GBNEWS reported that the review also cast doubt on Turkey’s compliance with rulings from the European Court of Human Rights. Despite these concerns, Sunak faces pressure to comply with interim injunctions from the same court regarding deportations to Rwanda. Turkey’s geopolitical complexity, situated on the European Union’s fringe with a significant refugee population, makes it an attractive prospect for people smugglers.

Erdogan’s reluctance to agree to a deal stems from concerns about the potential influx of migrants returning to a country already burdened with hosting 3.6 million Syrian refugees and 320,000 from other war-torn regions. While the UK and Turkey have agreed to share live intelligence on people-smuggling gangs, negotiations on a returns deal remain delicate.

Recent Home Office figures reveal a 13% increase in migrants crossing the Channel in small boats in January, with a total of 29,437 arrivals in 2023. Despite these challenges, both countries prioritize maintaining their cooperative and valuable relationship, including intelligence sharing on smuggling activities.
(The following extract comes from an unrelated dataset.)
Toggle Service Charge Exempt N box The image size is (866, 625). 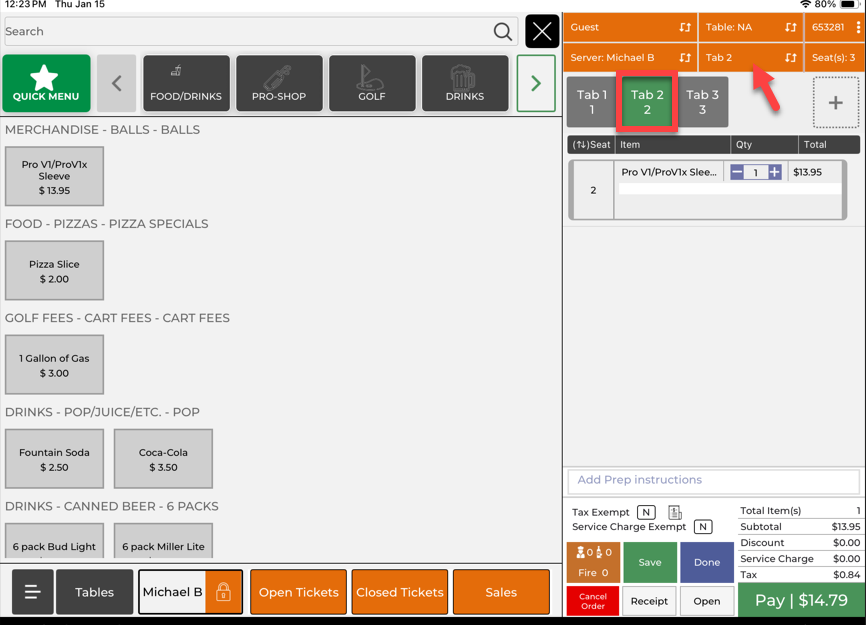coord(703,527)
In navigating this complex landscape, Sunak’s government grapples not only with legal hurdles but also geopolitical intricacies, balancing the imperative to control immigration with the necessity of preserving essential international relationships. The delicate dance of diplomacy, human rights considerations, and domestic security concerns further complicates the path to a viable solution.

As debates on immigration policy and international cooperation intensify, the fate of the returns deal with Turkey remains uncertain. The Prime Minister must navigate these challenges with prudence, acknowledging the legal and ethical dimensions while striving to address the pressing issue of illegal immigration. The delicate equilibrium between safeguarding national interests and upholding human rights forms the backdrop of this unfolding narrative.